Sometimes the people who are closest to us in our lives are the generators and fixers who keep the cyclical doom in motion. Have you ever noticed that? How the very people who claim to love you the most are also the same people who want to keep you unconsciously locked in a kind of life-long co-dependent escapade? This is not the case for everyone, of course, but I think it’s common enough that some form of it will be recognizable to most people. As humans, we are creatures of habit, and that means we can form psychological and emotional habits as well.
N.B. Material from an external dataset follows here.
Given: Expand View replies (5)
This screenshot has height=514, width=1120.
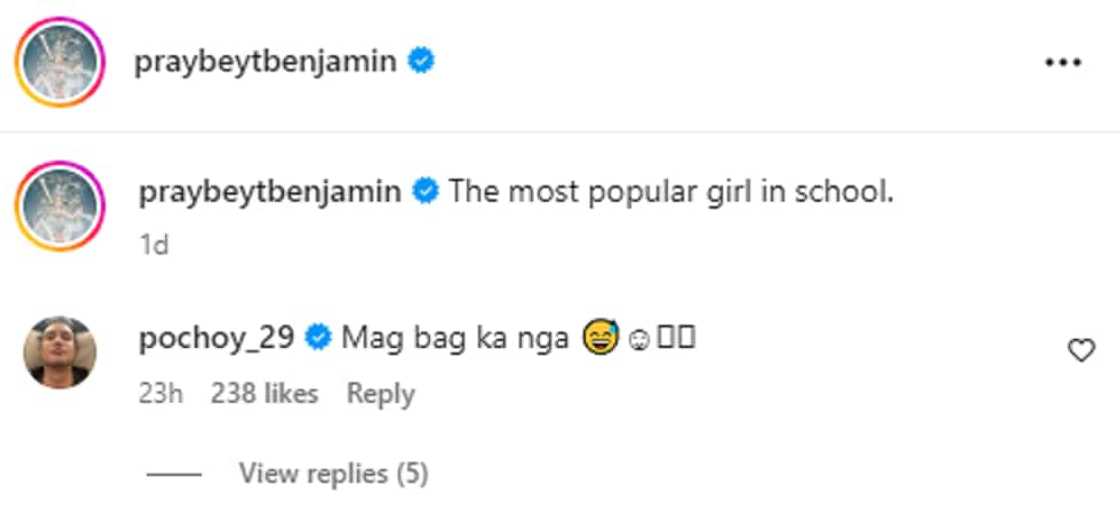Looking at the screenshot, I should (x=333, y=473).
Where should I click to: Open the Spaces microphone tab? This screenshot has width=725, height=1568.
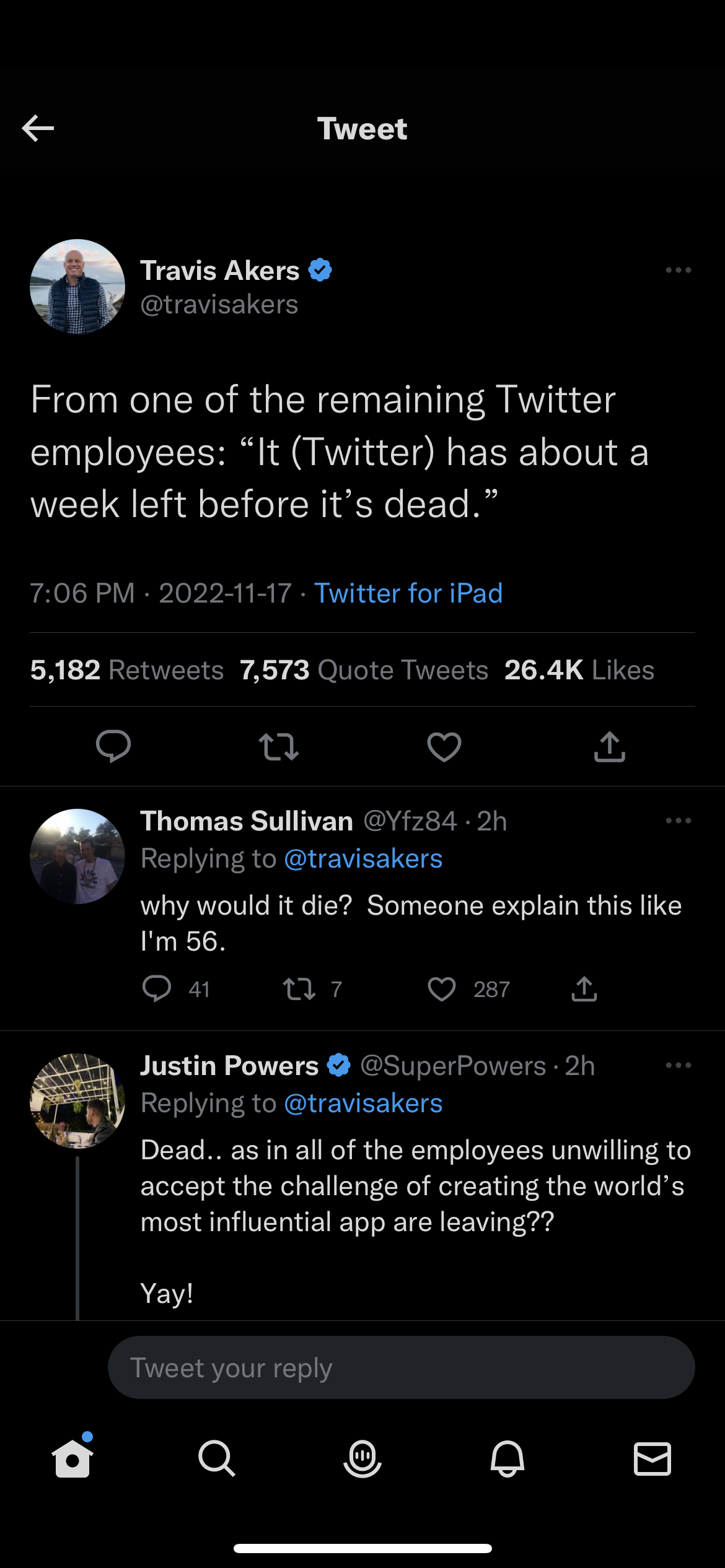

What often happens is that one person wants to grow and change but the other person does not and the person who does not want to change begins to employ an unconsciously manipulative tactic (which can very subtle since it’s unfolding on the level of unconscious apprehension) using an area of established weakness as a jumping off point. This entire affair is particularly onerous when it’s one of your parents doing the manipulating.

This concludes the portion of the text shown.